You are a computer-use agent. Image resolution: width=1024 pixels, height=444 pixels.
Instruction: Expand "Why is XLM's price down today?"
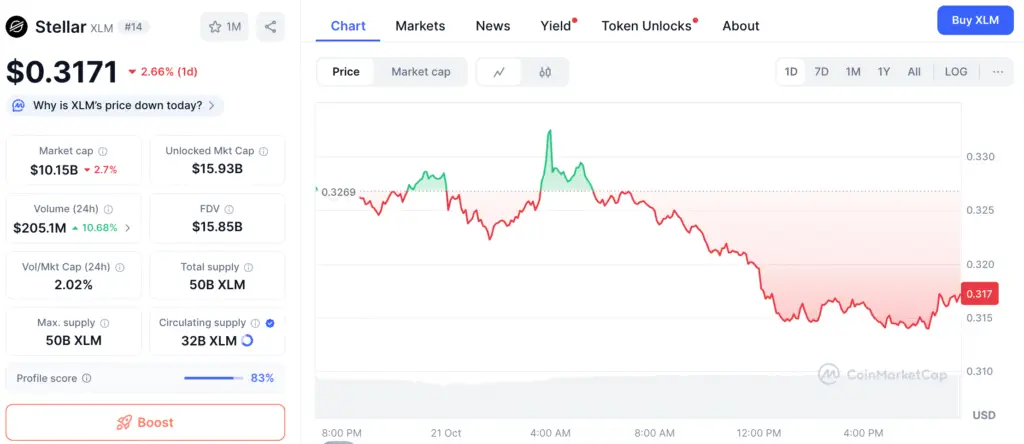[x=116, y=105]
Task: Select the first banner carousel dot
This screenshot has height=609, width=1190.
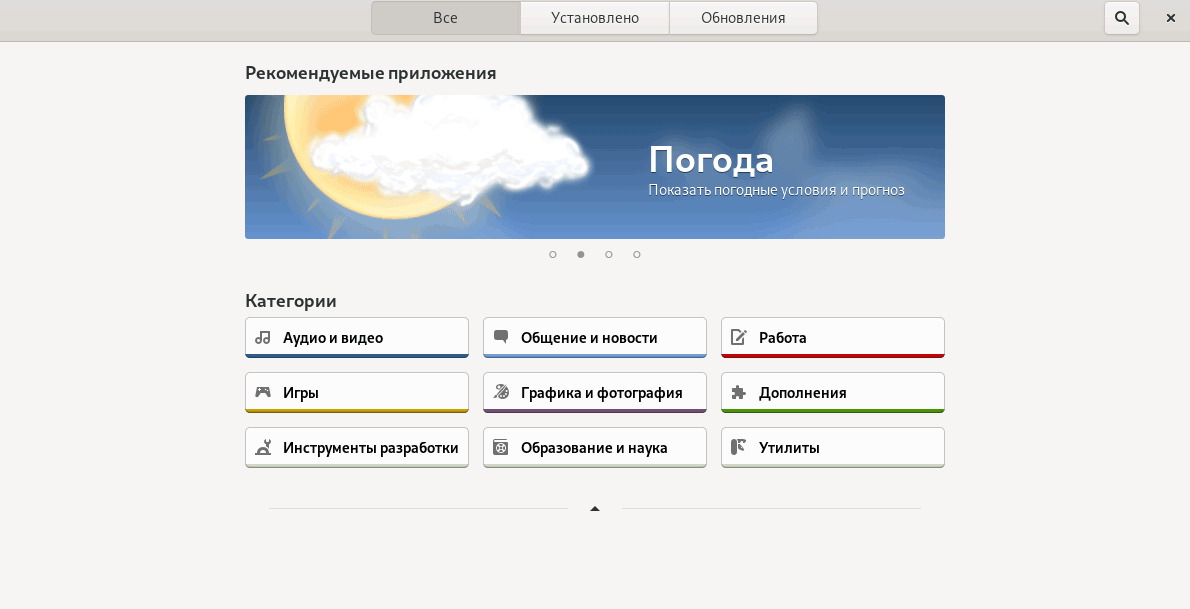Action: pyautogui.click(x=553, y=254)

任务要求:
能把上面材料中的各行以编号列表的形式给出吗？空行略去，图片不要放进答案。

完整回答:
1. You are a computer-use agent. Image resolution: width=1024 pixels, height=444 pixels.
2. Instruction: Expand "Why is XLM's price down today?"
3. [x=116, y=105]
4. Task: Select the first banner carousel dot
5. This screenshot has height=609, width=1190.
6. Action: pyautogui.click(x=553, y=254)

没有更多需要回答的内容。